# ACTIONS TO TAKE:
1. Reproduce the passage on early church history beginning at the words "The great transition" and ending after "the Middle Ages.", changing "Pagan" to "heathen".
2. Summarize the passage on early church history in two sentences.

# EXCERPTED PASSAGE:
The great transition from the Christianity of the Apostles to the pseudo-Christianity of the patriarchs and emperors--the transformation of Christianity to Churchianity--may be said to have begun with Constantine, at the beginning of the Fourth Century. Its relations to the temporal power experienced an entire change. Heathenism surrendered to it. As the stones of the heathen temples were rebuilt into Christian churches, so the Pagan principles held by the masses modified and corrupted the religion of Christ; while the worldliness of secular interests derived from the union of church and state, exerted a debasing influence, and the Christianity of the Catacombs and of Origen became the church of the popes, of the Inquisition, and of the Middle Ages.
"The writers of the Fourth Century generally contradict those of the Second, who were in part witnesses, or reported credible evidence and plausible traditions, whereas those later fathers were only critics, and most of them very indifferent and biased ones. For they often proceed from systems, historical and doctrinal, which strongly impair their qualifications for being judges." There seems an entire change in the church after the Nicene Council. "The Anti-Nicene age was the World against the Church; the Post-Nicene age is the history of the World in the Church. As an antagonist the World was powerless; as an ally it became dangerous and its influence disastrous." 1
"From the time of Constantine," says Schaff, "church discipline declines; the whole Roman world having become nominally Christian, and the host of hypocritical professors multiplying beyond all control." It was during Constantine's reign that, among other foreign corruptions, monasticism came into Christianity, from the Hindoo religions and other sources, and gave rise to those ascetic organizations so foreign to the spirit of the author of our religion, and so productive of error and evil. Perhaps the deterioration of Christian doctrine and life may be dated from the edict of Milan (A.D. 313), when "unhappily, the church also entered on an altogether new career--that of patronage and state protection. That which it was about to gain in material power it would lose in moral force and independence." It is probable that the beginning of the conventual life of women from which grew the nunneries and convents that covered Christendom in the succeeding centuries, was with Helen, the mother of the Emperor Constantine, who A.D. 331 closed a pious life at the age of eighty years. She was accustomed to gather the virgins of the church to eat, serving them with her own hands at a table and praying in their company.

# EXTRACTED MATERIAL:
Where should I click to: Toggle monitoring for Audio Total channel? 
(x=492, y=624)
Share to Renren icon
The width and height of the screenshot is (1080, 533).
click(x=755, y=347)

# TASK ANSWERS:
1.
The great transition from the Christianity of the Apostles to the pseudo-Christianity of the patriarchs and emperors--the transformation of Christianity to Churchianity--may be said to have begun with Constantine, at the beginning of the Fourth Century. Its relations to the temporal power experienced an entire change. Heathenism surrendered to it. As the stones of the heathen temples were rebuilt into Christian churches, so the heathen principles held by the masses modified and corrupted the religion of Christ; while the worldliness of secular interests derived from the union of church and state, exerted a debasing influence, and the Christianity of the Catacombs and of Origen became the church of the popes, of the Inquisition, and of the Middle Ages.

2. Beginning with Constantine in the early Fourth Century, Christianity was transformed as the Pagan principles of the masses and the union of church and state corrupted it, and the church underwent an entire change after the Nicene Council. Church discipline declined from Constantine's time, monasticism entered Christianity during his reign, and the conventual life of women probably began with his mother, Helen.